Looks like this should be part of 2/3.

> […]
> +rtx
> +aarch64_sls_create_blr_label (int regnum)
> +{
> +  gcc_assert (regnum < 30 && regnum != 16 && regnum != 17);

Can just use STUB_REGNUM_P here.

> […]
> +/* Emit shared BLR stubs for the current compilation unit.
> +   Over the course of compiling this unit we may have converted some BLR
> +   instructions to a BL to a shared stub function.  This is where we emit 
> those
> +   stub functions.
> +   This function is for the stubs shared between different functions in this
> +   compilation unit.  We share when optimising for size instead of speed.

optimizing (alas).

> […]
> +/* { dg-final { scan-assembler "\tbr\tx\[0-9\]\[0-9\]?" } } */

Probably easier to read with {…} quoting rather than "…" quoting,
so that no backslashes are needed for [ and ].

OK with those changes, thanks.

Richard


[Patch v2 3/3] aarch64: Mitigate SLS for BLR instruction

2020-06-23 Thread Matthew Malcomson
This patch introduces the mitigation for Straight Line Speculation past
the BLR instruction.

This mitigation replaces BLR instructions with a BL to a stub which uses
a BR to jump to the original value.  These function stubs are then
appended with a speculation barrier to ensure no straight line
speculation happens after these jumps.

When optimising for speed we use a set of stubs for each function since
this should help the branch predictor make more accurate predictions
about where a stub should branch.

When optimising for size we use one set of stubs for all functions.
This set of stubs can have human readable names, and we are using
`__call_indirect_x` for register x.

When BTI branch protection is enabled the BLR instruction can jump to a
`BTI c` instruction using any register, while the BR instruction can
only jump to a `BTI c` instruction using the x16 or x17 registers.
Hence, in order to ensure this transformation is safe we mov the value
of the original register into x16 and use x16 for the BR.

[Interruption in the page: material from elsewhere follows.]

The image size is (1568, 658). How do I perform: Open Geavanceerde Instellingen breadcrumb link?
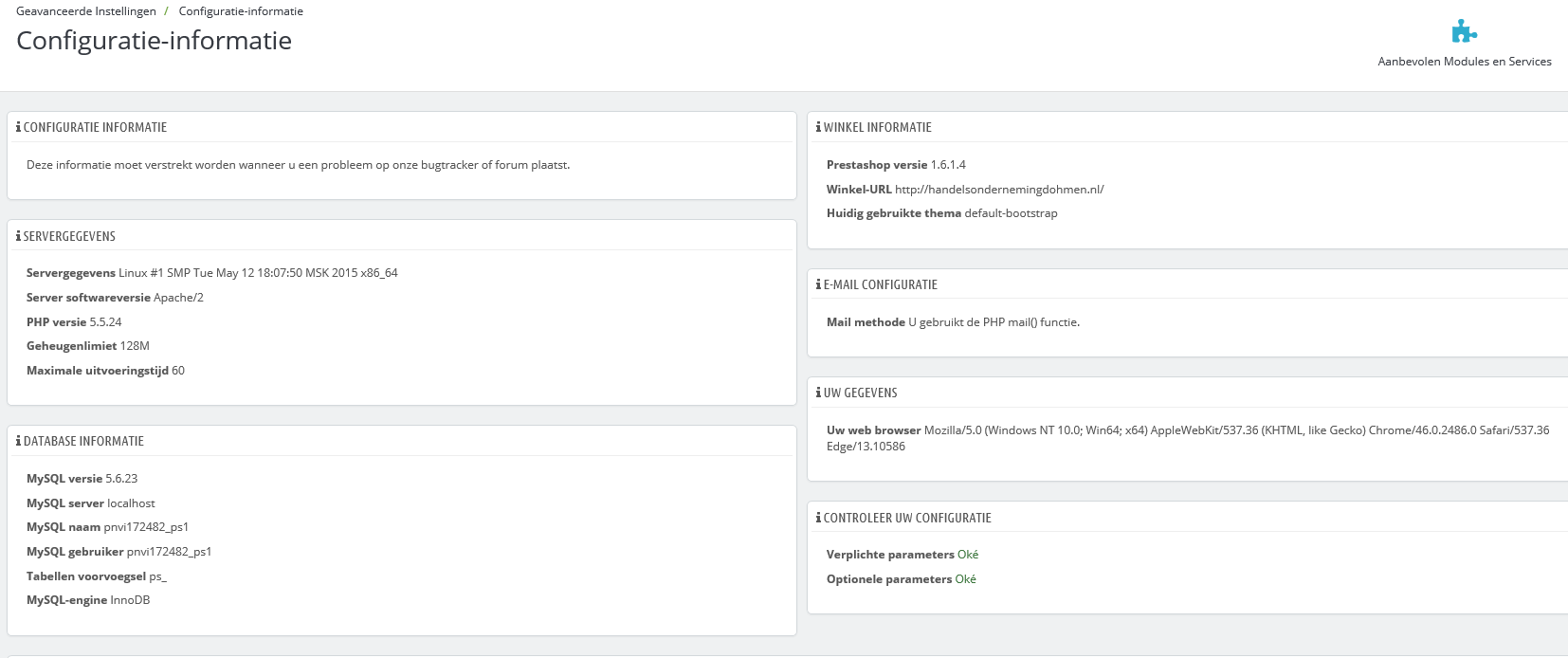85,11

As an example when optimising for size:
a
BLR x0
instruction would get transformed to something like
BL __call_indirect_x0
where __call_indirect_x0 labels a thunk that contains
__call_indirect_x0:
MOV X16, X0
BR X16



The first version of this patch used local symbols specific to a
compilation unit to try and avoid relocations.
This was mistaken since functions coming from the same compilation unit
can still be in different sections, and the assembler will insert
relocations at jumps between sections.

On any relocation the linker is permitted to emit a veneer to handle
jumps between symbols that are very far apart.  The registers x16 and
x17 may be clobbered by these veneers.
Hence the function stubs cannot rely on the values of x16 and x17 being
the same as just before the function stub is called.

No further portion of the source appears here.